For first time visitors to Georgia, two questions invariably come to mind after a few hours in the country. Why had I not come earlier – and why is this destination not better known? Once you arrive in Tbilisi, the Georgian capital, next question is where to head to eat first: the country’s extraordinary tapestry of cuisine and national dishes ensure that you’re not short of options. There’s no escaping the fact that the epic Georgian feast or Supra, the traditional meal, is going to be a consistent highlight. It is a wonderful journey through countless plates that never ceases to amaze with variety and innovation.
So, where to eat in Tbilisi? With a selection of typical dishes and restaurants, here are our tips for discovering the Georgian gastronomy.
At the Tsiskvili restaurant in Tbilisi, huge tables groan under scores of dishes even before diners take their seats. Overlooking the river and serenaded by polyhphonic singers that are the soundtrack to Georgia, the standout dishes include fkhali, a mix of beetroot, walnuts, spices and yoghurt that lies somewhere between a dip and a salad.
Georgian cheeses invariably feature, notably the mozzarella-like sulguni, a white cow’s milk cheese always served fresh on the day it’s made. Cheese again appears at Tsiskvili in the country’s national dish of khatchapuri, a delicious and sinful pizza-like bread that usually features imeruli, a delicious cow’s milk curd white cheese.
One of Tbilisi’s most well-known restaurants is thanks, in part, due to its location. Funicular sits atop Mtatsminda mountain, commanding spectacular views across the domes, minarets and rooves of the city laid out 1000 feet below. Most memorable is their take on chakapuli, a slow-cooked stew of veal with plums and tarragon, a herb which crops up in countless Georgian dishes. Another ubiquitous flavour on Georgian tables is the tart sauce known as Tkemali made from stewed plums, garlic and dill. The rendition at Funicular is especially well-balanced, especially when accompanying the vast array of veal, chicken and more shashlik slowly grilled over charcoal.
A couple of hours drive east from the capital, towards the border with Azerbaijan, sits one of Georgia’s many winemaking regions.

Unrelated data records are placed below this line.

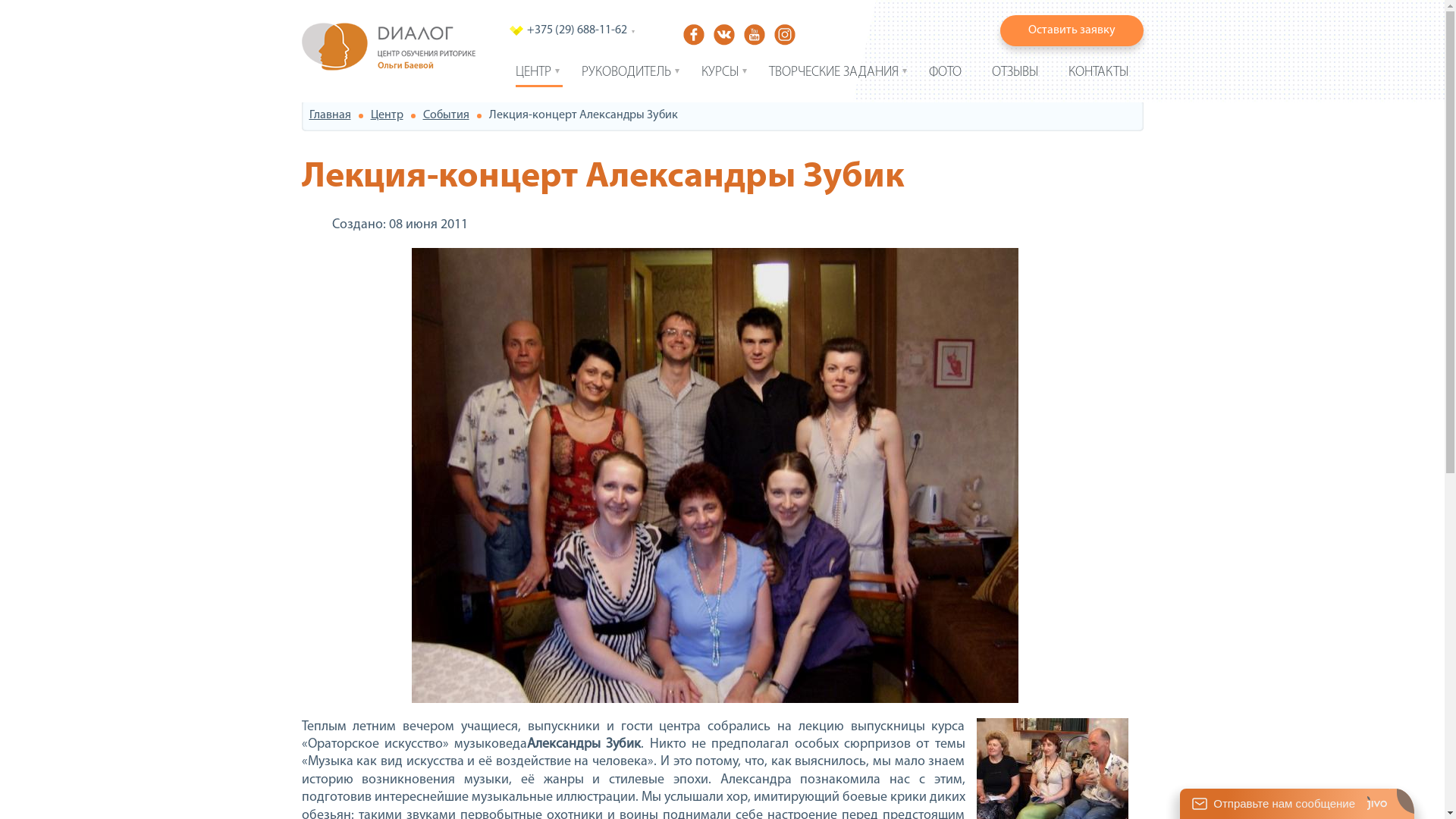
+375 (29) 688-11-62 Element type: text (576, 30)
Given the description of an element on the screen output the (x, y) to click on. 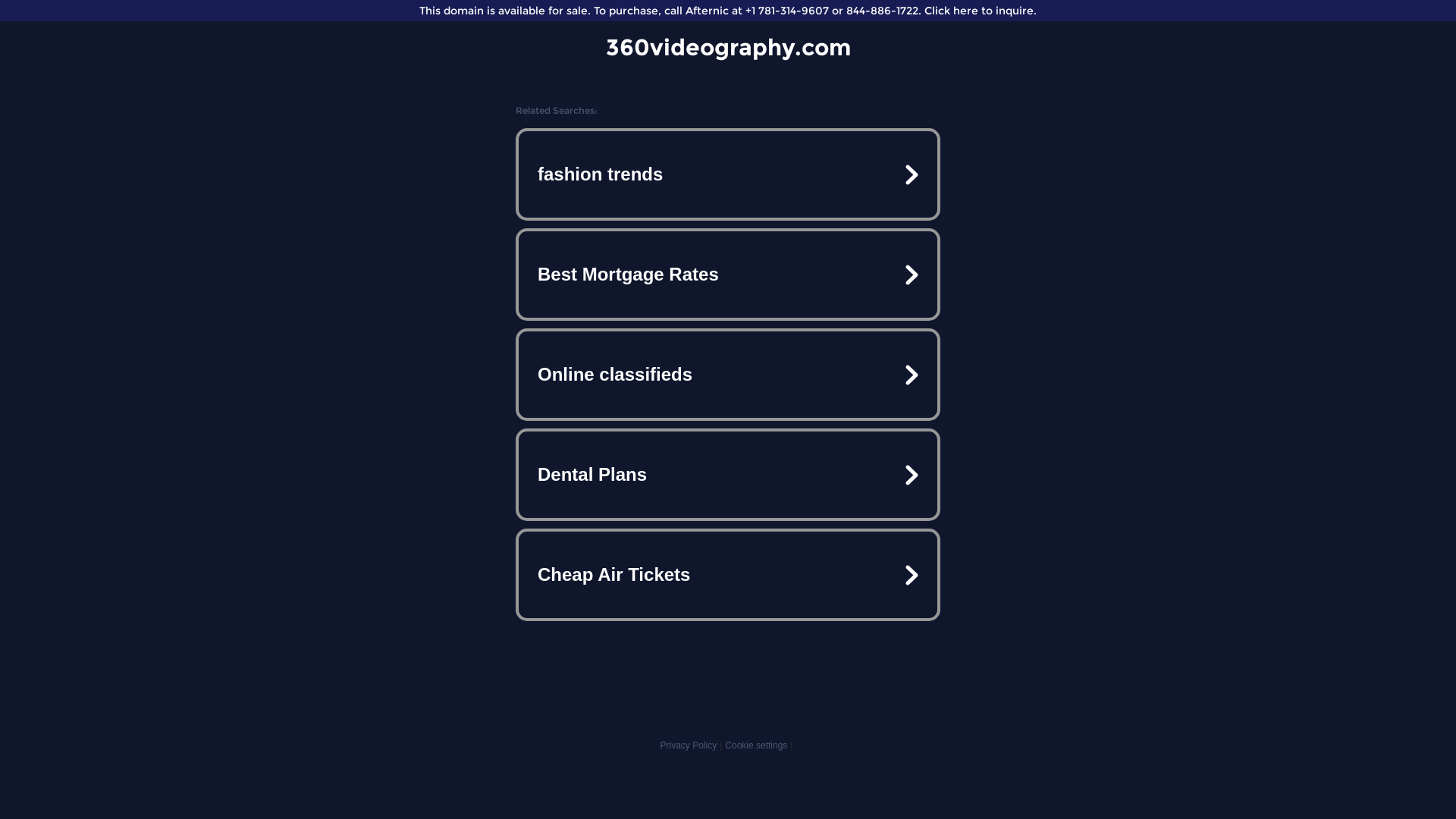
Online classifieds Element type: text (727, 374)
fashion trends Element type: text (727, 174)
Best Mortgage Rates Element type: text (727, 274)
360videography.com Element type: text (727, 47)
Cheap Air Tickets Element type: text (727, 574)
Dental Plans Element type: text (727, 474)
Privacy Policy Element type: text (687, 745)
Cookie settings Element type: text (755, 745)
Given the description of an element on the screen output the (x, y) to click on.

Thecountry claims to have been the first to produce wine 8,000 years ago and the elegant Chateau Zegaani have been in business since 1820. Their organic Saperavi grapes form the basis of wines matured both in new oak barrels but also in the unique underground amphora method known as kvevri. Lunch in their restaurant is marked by two highlights, the first ground lamb served like a kofte and dusted in the citrus tang of sumac, the second a simple dessert of sweetened, pickled walnuts served with pappri, a potent but eminently-drinkable type of brandy.
Back in Tbilisi, another restaurant making waves is Barbarestan. The family-owned spot opened 18 months ago with a unique backstory, namely that their entire menu is based on a 1914 cookbook written by a Duchess, Barbar Jordadze, who wanted to chronicle the nation’s dishes. Amidst a décor of mirrors, flowers and birdcages, the menu demonstrates how classical Georgian cooking has truly stood the test of time. A sensational if simple dip of eggplant with garlic, cut through with fresh parsley, hums with the finest quality local produce, while a sour mushroom soup reminds that Georgia uses souring agents like plums in ways that are a revelation – much like the country’s cuisine itself.